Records

+ + +

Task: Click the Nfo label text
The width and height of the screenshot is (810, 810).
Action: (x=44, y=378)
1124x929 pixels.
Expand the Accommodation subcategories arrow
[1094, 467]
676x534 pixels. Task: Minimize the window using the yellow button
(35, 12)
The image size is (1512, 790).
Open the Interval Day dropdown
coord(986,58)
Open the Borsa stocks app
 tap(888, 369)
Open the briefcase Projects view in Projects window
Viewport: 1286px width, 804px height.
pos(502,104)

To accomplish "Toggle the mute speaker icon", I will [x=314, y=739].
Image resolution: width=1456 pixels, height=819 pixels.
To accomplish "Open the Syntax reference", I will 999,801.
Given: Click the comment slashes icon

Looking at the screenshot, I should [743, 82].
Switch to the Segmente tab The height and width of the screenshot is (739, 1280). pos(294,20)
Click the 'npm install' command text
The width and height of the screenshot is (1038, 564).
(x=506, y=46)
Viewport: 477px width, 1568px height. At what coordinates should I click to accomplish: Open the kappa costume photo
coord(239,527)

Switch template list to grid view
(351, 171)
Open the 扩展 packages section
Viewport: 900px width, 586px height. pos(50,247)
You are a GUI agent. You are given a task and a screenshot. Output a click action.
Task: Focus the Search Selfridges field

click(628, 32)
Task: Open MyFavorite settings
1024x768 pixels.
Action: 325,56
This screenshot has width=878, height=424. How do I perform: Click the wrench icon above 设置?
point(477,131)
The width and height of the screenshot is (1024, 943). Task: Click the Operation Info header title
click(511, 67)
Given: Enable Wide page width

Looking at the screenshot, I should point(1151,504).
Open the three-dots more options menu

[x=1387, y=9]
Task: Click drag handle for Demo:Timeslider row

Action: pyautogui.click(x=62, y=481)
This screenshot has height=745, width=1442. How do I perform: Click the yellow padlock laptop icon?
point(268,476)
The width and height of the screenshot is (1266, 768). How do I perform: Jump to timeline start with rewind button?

+ + +

- WORK REQUIRED -
Arrange the stretch of data from the line containing "Given: Click the comment slashes icon" through the line containing "coord(239,527)" as a numbered list, omitting blank lines.

- ANSWER -
1. Given: Click the comment slashes icon
2. Looking at the screenshot, I should [743, 82].
3. Switch to the Segmente tab The height and width of the screenshot is (739, 1280). pos(294,20)
4. Click the 'npm install' command text
5. The width and height of the screenshot is (1038, 564).
6. (x=506, y=46)
7. Viewport: 477px width, 1568px height. At what coordinates should I click to accomplish: Open the kappa costume photo
8. coord(239,527)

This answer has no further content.